# Electric briquette starter?



## puckhed33 (Aug 11, 2015)

Would one of those hoop style electric briquette starters work for cold smoking or would it get too hot?













SIL_ElectricCharcoalStarter_Grillfinity-EverydayPr



__ puckhed33
__ Aug 11, 2015






Also I have an offset smoker. Would I use the firebox or put the wood under the cheese?


----------



## daveomak (Aug 11, 2015)

For smoking cheese, I prefer the temperature to be around 60 deg. F inside the smoker...   I use the AMNPS in a detached mailbox mod...


----------



## oregon smoker (Aug 21, 2015)

puckhed33 said:


> Would one of those hoop style electric briquette starters work for cold smoking or would it get too hot?
> 
> 
> 
> ...


i do not think these are designed to be plugged in and ran for an extended time. it could burn out or possibly over heat and catch fire? JUST My Opinion.

Tom


----------



## bmaddox (Aug 21, 2015)

If you are looking for a plug in element you should look at counter top electric burners. They are around $20 and you can adjust the temp on them.


----------



## crankybuzzard (Aug 21, 2015)

DaveOmak said:


> For smoking cheese, I prefer the temperature to be around 60 deg. F inside the smoker... I use the AMNPS in a detached mailbox mod...

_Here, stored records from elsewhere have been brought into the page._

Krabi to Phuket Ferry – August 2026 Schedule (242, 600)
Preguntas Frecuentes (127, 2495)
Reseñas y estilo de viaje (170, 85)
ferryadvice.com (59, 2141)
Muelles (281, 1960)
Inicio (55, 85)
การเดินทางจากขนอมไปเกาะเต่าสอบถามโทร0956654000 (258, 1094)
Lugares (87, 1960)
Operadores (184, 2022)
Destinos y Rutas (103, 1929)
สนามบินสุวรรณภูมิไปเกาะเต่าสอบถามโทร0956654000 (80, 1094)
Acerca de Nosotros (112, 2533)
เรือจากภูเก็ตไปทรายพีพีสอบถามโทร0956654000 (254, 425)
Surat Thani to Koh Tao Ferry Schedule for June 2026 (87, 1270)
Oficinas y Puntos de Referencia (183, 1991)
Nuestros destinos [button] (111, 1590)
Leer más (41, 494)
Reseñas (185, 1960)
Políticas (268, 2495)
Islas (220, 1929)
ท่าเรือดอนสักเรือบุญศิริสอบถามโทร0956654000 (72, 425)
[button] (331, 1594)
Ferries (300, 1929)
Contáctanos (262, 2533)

http://www.amazenproducts.com/Default.asp


----------



## puckhed33 (Aug 21, 2015)

Thanks for the info.


----------



## ak1 (Aug 22, 2015)

That thing would get too hot...it gets red hot and isn't really designed to go more than 20 minutes.


----------



## mdboatbum (Aug 22, 2015)

Just buy or make a pellet tube smoker. I honestly don't think believe there is a better solution for cold smoking.


----------